Responsibilities
- Adopting a Terraform-backed EKS cluster, modernizing & maintaining it for elastic scale, reliability, performance, security, etc.
- Going deep into troubleshooting Postgres performance, queues of every shape and size, and come out the other side with a plan for scaling another 10x to 100x.
- Identifying and correcting scaling issues before they affect our customers by relying on and improving our telemetry and traces in Datadog, AWS Cloudwatch, and Honeycomb. If you see a blind spot, you are comfortable getting into the codebase to fix it.
- Maintaining and improve upon our >99.95% uptime track record.
- Supporting our product engineering team at moving fast to deliver customer value. Improving the day-to-day developer experience through canaries, faster cycle time, blue/green deploys, etc.
- Joining on-call rotations on a schedule with the rest of the engineering team.
Requirements
- 4+ years experience as a DevOps engineer or similar in a startup or mid-sized company working with complex systems that operate at scale.
- Experience working in and on production Kubernetes clusters using infrastructure as code (we use Terraform, but others like Pulumi or Cloudformation are fine too).
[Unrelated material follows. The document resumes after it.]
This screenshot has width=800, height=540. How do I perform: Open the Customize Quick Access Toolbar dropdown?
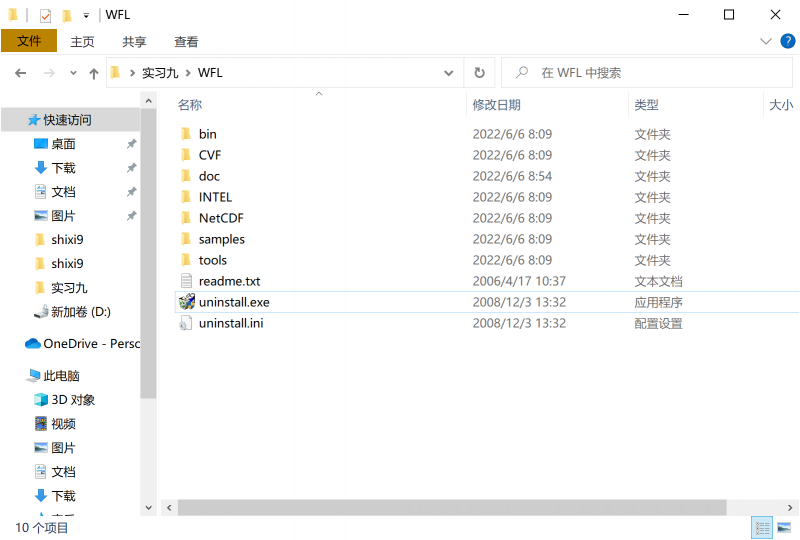click(86, 15)
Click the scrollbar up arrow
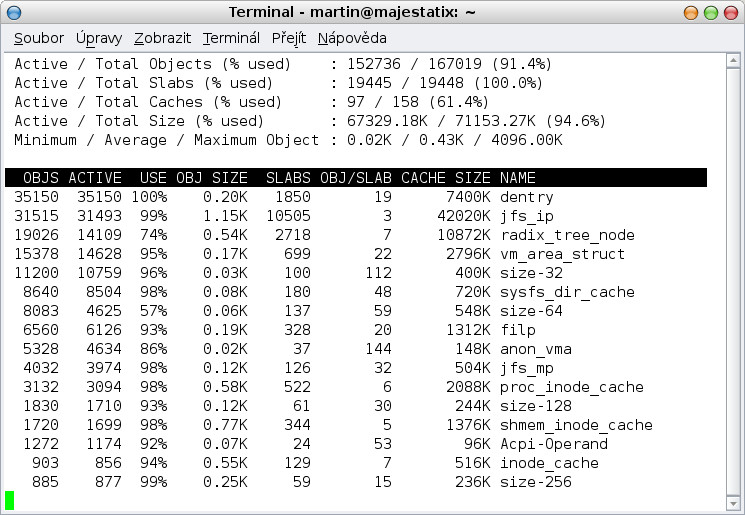 click(735, 61)
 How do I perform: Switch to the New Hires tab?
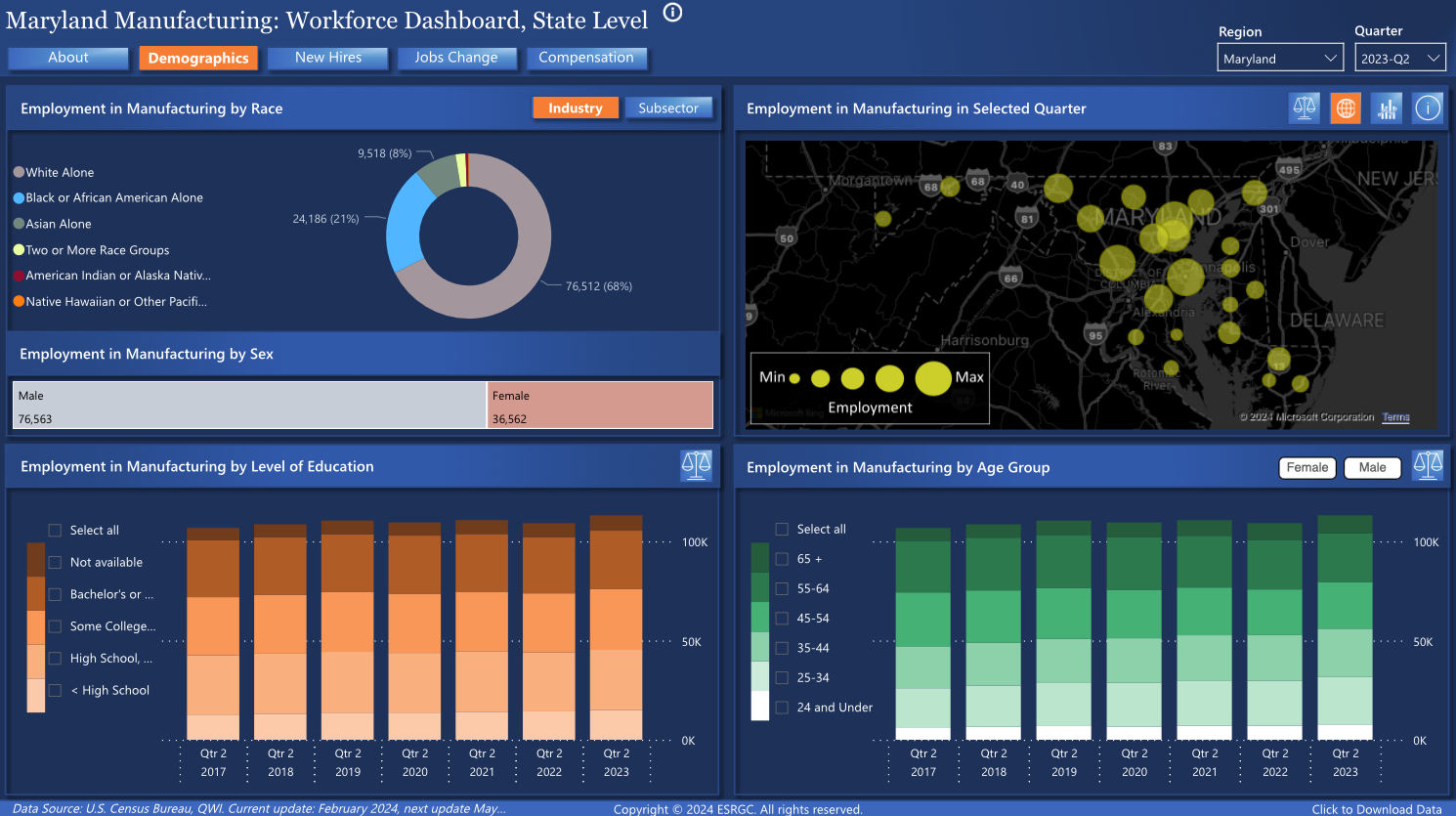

- Experience working on complex AWS deployments (multi-account, complex VPC structure to support EKS, EKS experience).
- Experience operating and scaling different database technologies. We use Aurora Postgres, Mongo, and ClickHouse so significant experience with at least one of these is a must.
- Some past experience or familiarity operating and scaling different queues and streams across SQS, Kinesis, Kafka or similar.
- Strong problem-solving skills with a focus on reliability, scalability, and performance.
- Strong communications skills, with the ability to work in a fully distributed, remote-first team.
Work Arrangement
Remote (Worldwide)
Team
Team size: 20+. Structure: remote-first with a NYC base
Additional Information
- The company has a collaborative culture of sharing what works with AI tools, comparing notes, and iterating on workflows.
- Team members are expected to be familiar with AI tools like Cursor, Claude Code, Codex, or similar.
- Candidates may use AI tools in parts of the interview loop, but will sometimes be asked to refrain.
- The role involves high autonomy and high accountability, with expectations to document changes via runbooks and internal documentation.